To remedy this JayWay has a great utility called Awatility which is perfect for ensuring that a specific condition occurs before you move on.

It has a nice fluent api as well

await().until(() -> 
{
    return yourConditionIsMet();
});  

https://github.com/jayway/awaitility


You can use java.util.concurrent.TimeUnit library which internally uses Thread.sleep. The syntax should look like this :

@Test
public void testExipres(){
    SomeCacheObject sco = new SomeCacheObject();
    sco.putWithExipration("foo", 1000);

    TimeUnit.MINUTES.sleep(2);

    assertNull(sco.getIfNotExipred("foo"));
}

This library provides more clear interpretation for time unit.
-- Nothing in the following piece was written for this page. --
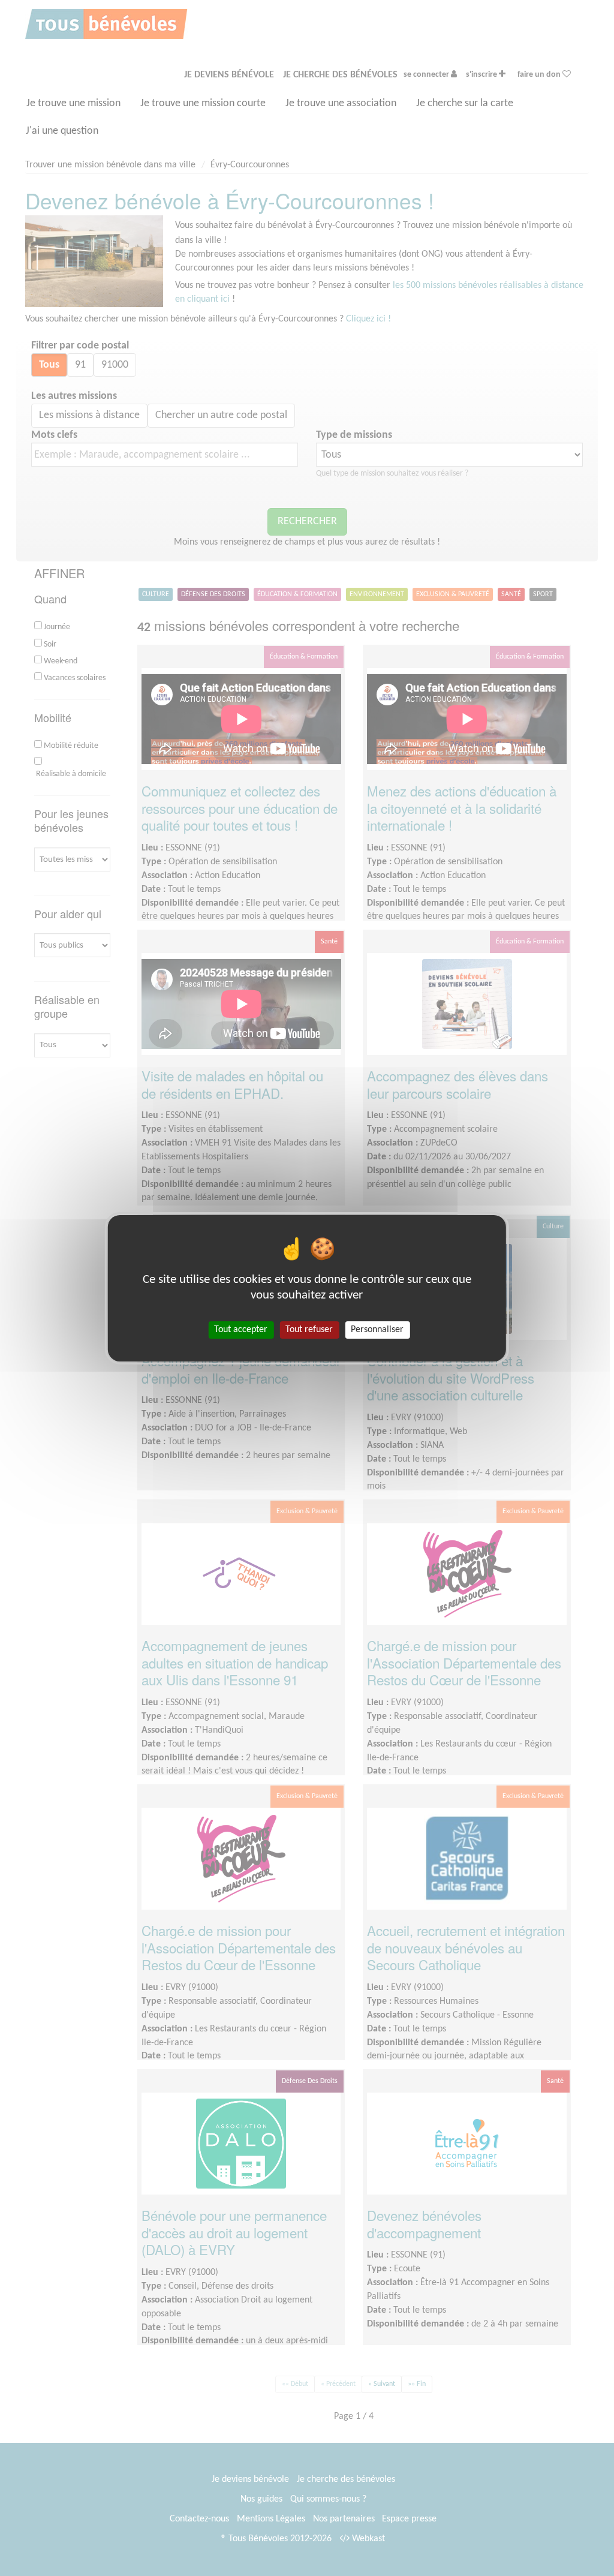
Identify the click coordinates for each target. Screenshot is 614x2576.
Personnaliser (377, 1329)
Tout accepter (240, 1329)
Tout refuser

You can use 'HOURS'/'MINUTES'/'SECONDS'.


In case your static code analyzer (like SonarQube) complaints, but you can not think of another way, rather than sleep, you may try with a hack like: Awaitility.await().pollDelay(Durations.ONE_SECOND).until(() -> true); It's conceptually incorrect, but it is the same as Thread.sleep(1000).

The best way, of course, is to pass a Callable, with your appropriate condition, rather than true, which I have.